_Assignment:_ The records must be retyped exactly, with no pictures included.

_Given records:_

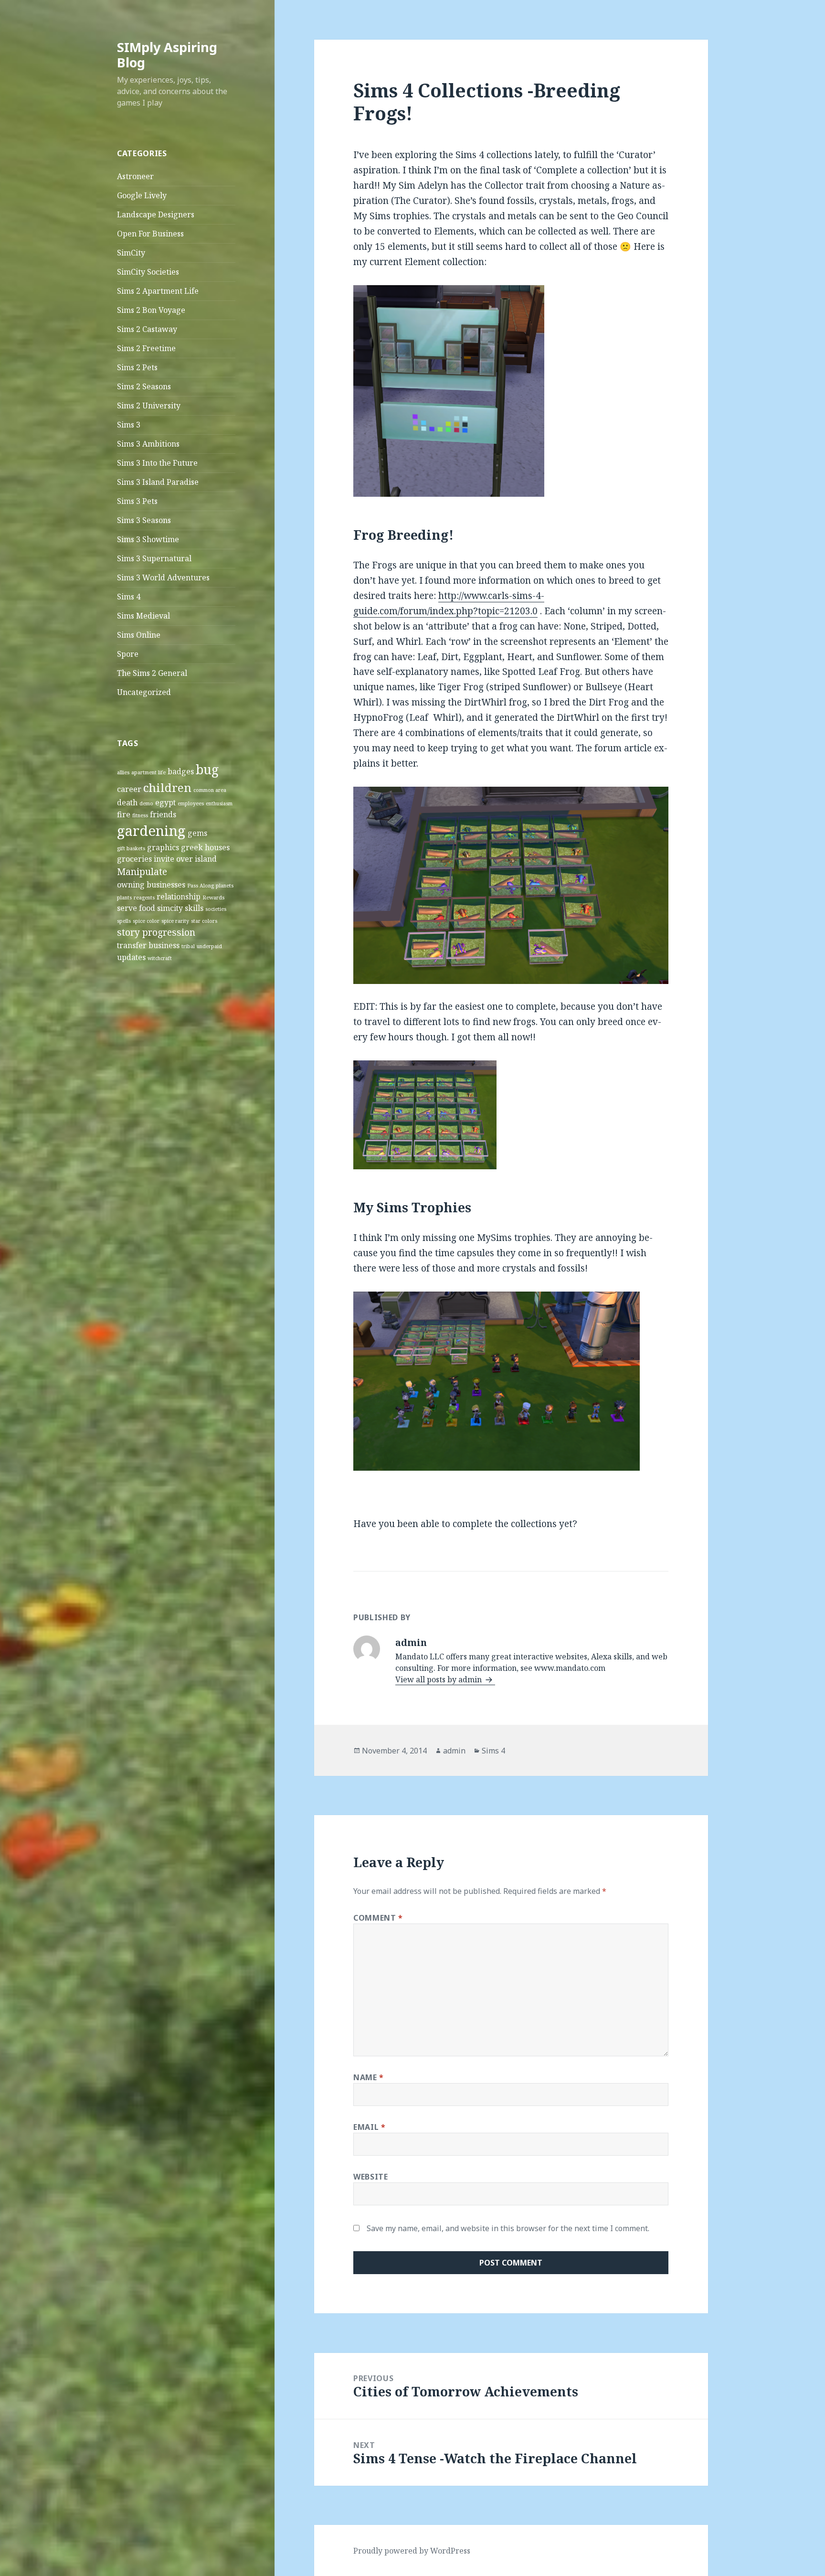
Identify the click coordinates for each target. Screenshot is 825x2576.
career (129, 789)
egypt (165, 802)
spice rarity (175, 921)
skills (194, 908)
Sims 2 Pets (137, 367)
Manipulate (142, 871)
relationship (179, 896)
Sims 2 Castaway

_Written response:_
Identify the click coordinates for each target. Screenshot is 825x2576.
career (129, 789)
egypt (165, 802)
spice rarity (175, 921)
skills (194, 908)
Sims 2 Pets (137, 367)
Manipulate (142, 871)
relationship (179, 896)
Sims 2 Castaway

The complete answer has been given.